» **Exercise description**: Nothing outside the stretch is wanted. Repeat exactly the lines of the listing below from the one that contains "The image size is (768, 516)." through the one that contains "Click the Reverse Gradient icon", both ends included.

» **Data under study**:
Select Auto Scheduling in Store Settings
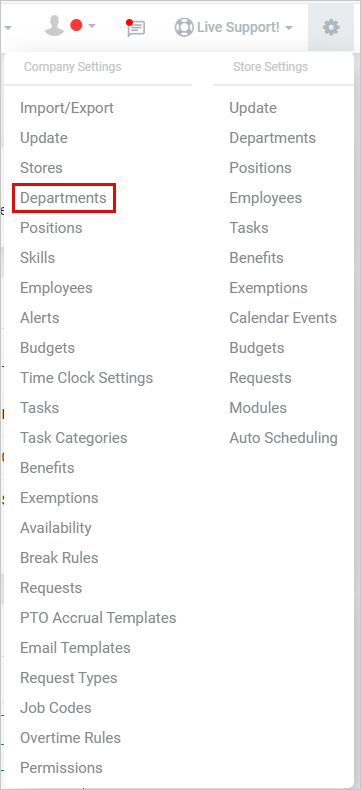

---

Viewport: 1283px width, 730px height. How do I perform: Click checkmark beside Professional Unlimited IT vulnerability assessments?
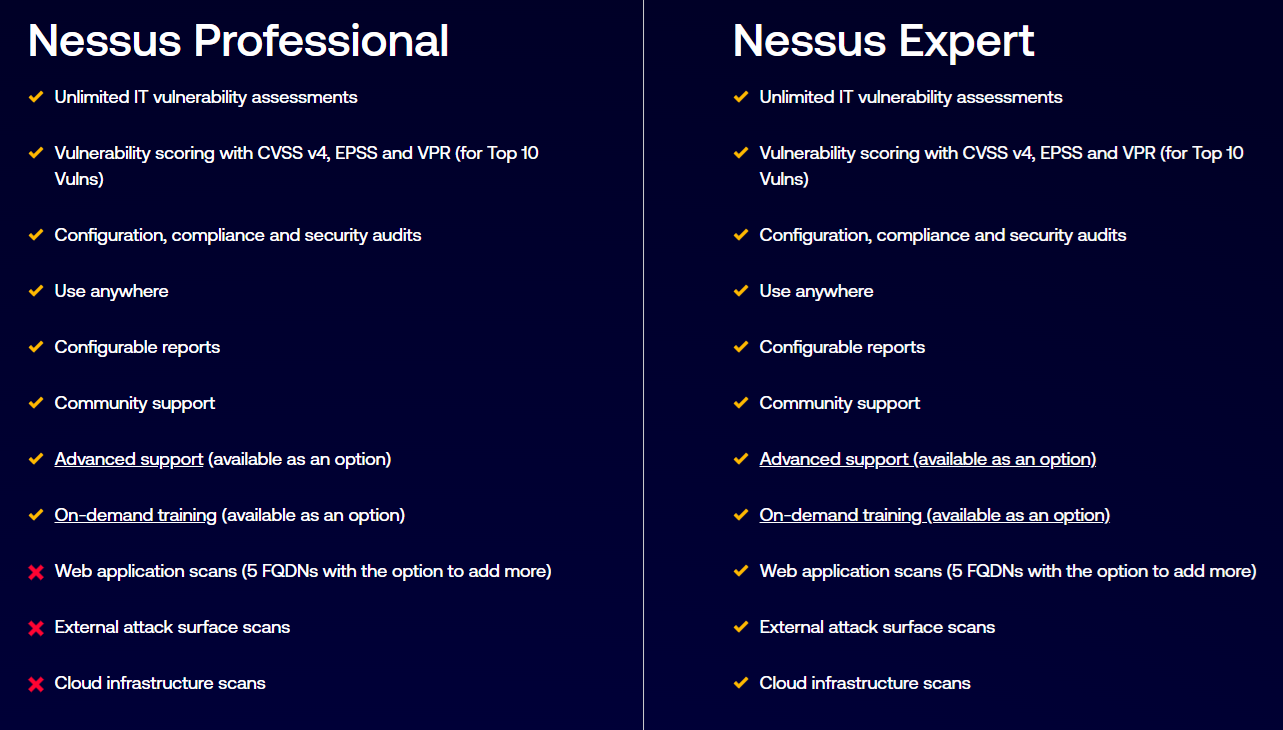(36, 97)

--

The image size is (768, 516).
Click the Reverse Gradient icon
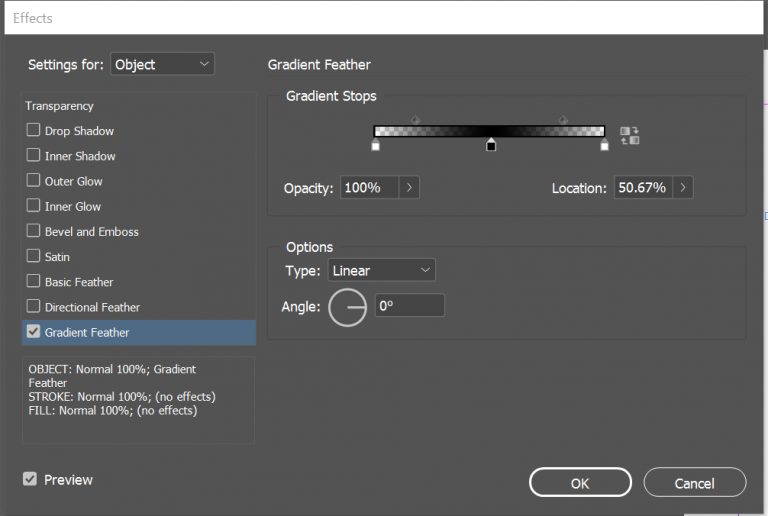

» **Result of the exercise**:
The image size is (768, 516).
Click the Reverse Gradient icon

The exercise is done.